Posts Tagged ‘pity’
Director: Steven Quale
Screenwriter: Eric Heisserer
Length: 1h 32m
Synopsis: Sam (D’Agosto) is an office worker who in his free time is trying to pursue his passion for the culinary arts and win back his ex-girlfriend Molly (Bell), who is also an office coworker. The two join some fellow coworkers and their slimy boss Dennis (Koechner) on a bus to an office retreat, but while in route they narrowly survive a terrible bridge collapse that, were it not for Sam’s advisement to abruptly leave, would have caused their untimely and gruesome demises. The days following this divine intervention, however, prove to be no less perilous. One by one each survivor meets a grisly, macabre fate, leading the remaining few to assume that Death has intentions of correcting his oversights at any given moment.
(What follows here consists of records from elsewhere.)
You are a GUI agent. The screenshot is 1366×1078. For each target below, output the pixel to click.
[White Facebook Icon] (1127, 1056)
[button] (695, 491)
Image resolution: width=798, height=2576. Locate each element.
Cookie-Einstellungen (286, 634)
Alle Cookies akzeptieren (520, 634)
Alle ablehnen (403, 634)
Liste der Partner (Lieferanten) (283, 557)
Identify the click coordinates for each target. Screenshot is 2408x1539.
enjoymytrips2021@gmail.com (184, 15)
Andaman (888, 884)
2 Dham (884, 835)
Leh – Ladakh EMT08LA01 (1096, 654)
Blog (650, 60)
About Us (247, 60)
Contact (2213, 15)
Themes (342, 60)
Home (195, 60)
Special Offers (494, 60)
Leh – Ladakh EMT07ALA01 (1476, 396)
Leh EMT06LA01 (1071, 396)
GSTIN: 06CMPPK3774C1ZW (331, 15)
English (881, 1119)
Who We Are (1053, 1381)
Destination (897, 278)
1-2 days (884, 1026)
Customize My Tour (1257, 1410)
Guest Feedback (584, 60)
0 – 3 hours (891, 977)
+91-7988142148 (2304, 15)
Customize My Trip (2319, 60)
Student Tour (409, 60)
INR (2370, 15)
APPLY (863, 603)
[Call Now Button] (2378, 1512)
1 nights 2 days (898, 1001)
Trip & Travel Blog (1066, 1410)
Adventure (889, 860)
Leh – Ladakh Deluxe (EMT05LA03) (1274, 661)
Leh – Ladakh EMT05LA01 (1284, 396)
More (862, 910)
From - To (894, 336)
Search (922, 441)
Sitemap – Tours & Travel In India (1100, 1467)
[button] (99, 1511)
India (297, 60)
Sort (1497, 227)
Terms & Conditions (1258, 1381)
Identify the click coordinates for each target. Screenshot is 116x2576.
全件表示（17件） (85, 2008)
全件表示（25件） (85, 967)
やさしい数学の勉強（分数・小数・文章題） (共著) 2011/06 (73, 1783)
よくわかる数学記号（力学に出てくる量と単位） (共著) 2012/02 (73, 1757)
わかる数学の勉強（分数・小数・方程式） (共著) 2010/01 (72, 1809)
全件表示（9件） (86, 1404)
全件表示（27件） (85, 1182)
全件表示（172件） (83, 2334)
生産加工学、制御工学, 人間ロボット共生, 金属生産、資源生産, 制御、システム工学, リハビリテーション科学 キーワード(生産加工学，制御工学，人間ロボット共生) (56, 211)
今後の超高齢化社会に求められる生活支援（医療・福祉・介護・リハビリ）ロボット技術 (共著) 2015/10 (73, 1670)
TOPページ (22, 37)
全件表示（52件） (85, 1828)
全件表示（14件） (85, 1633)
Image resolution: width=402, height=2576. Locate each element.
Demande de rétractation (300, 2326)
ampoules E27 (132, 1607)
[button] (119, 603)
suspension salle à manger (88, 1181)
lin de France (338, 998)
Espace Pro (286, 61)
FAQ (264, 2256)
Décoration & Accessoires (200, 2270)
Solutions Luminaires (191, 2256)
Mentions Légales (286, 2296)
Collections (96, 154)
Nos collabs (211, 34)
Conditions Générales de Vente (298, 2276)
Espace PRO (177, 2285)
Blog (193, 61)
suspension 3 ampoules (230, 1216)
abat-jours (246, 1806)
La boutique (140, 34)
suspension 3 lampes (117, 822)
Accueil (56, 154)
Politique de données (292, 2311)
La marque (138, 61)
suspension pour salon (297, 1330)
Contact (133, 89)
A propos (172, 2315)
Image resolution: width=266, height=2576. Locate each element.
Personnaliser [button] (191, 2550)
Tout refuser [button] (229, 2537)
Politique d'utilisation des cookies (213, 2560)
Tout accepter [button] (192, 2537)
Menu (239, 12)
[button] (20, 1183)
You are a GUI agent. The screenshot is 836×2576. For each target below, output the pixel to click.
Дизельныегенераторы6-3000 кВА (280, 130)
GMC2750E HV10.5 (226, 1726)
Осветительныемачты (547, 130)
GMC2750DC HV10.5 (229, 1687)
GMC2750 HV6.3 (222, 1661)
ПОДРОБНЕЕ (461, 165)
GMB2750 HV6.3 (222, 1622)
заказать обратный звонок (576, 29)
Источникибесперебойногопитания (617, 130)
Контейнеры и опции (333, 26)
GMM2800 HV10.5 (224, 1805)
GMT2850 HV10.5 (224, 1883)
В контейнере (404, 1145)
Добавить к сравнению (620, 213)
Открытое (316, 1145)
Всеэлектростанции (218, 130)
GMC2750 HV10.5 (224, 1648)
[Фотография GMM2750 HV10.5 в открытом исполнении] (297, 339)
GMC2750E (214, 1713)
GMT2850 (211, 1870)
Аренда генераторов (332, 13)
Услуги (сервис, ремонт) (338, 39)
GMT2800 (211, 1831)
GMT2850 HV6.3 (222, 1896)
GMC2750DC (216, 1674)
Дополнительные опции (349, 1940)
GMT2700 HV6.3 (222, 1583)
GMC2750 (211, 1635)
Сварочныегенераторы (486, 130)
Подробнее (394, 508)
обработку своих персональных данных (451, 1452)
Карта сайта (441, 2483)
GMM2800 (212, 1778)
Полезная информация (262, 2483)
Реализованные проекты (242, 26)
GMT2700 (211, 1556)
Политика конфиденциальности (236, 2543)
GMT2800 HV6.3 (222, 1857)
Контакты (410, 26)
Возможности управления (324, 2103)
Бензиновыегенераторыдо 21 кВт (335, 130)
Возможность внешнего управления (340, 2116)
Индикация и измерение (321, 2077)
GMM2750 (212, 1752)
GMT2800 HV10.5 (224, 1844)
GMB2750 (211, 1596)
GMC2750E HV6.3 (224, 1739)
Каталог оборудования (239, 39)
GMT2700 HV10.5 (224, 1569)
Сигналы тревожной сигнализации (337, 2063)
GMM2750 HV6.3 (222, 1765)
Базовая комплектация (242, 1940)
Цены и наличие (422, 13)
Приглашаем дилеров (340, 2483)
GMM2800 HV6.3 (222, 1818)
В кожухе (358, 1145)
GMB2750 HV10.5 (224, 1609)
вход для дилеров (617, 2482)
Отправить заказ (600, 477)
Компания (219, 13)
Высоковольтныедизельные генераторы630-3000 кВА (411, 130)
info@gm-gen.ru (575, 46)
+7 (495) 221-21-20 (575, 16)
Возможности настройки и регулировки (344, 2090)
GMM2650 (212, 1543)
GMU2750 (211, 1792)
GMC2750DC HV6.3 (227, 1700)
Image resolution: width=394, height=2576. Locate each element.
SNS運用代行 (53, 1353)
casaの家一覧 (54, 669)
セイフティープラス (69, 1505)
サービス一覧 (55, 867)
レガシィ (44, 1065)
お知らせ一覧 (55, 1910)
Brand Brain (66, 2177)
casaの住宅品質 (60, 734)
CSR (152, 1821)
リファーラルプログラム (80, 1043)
In order for a horror film to be affecting it must accomplish an array of feats that manipulate its audience in a way that steers it toward a desired end, which is usually one of disenfranchisement, disgust, dismay, or paranoia. But one key element to effective horror that goes largely unmentioned is the importance of pity. When a horror film does not take seriously this pivotal aspect, or neglects it altogether, what usually results is a campy flick that allows, if not promotes an audience to react with disinterest or laughter instead of shock, terror, or other sorts of psychological distress. In order to properly convey the importance of a scary movie’s ability to make an audience pity we must first examine precisely what pity is and how it works to assist a movie’s efforts to jar its viewers. From doing this we can hopefully discover the major faults of modern American horror, and see what needs to be done to revive it.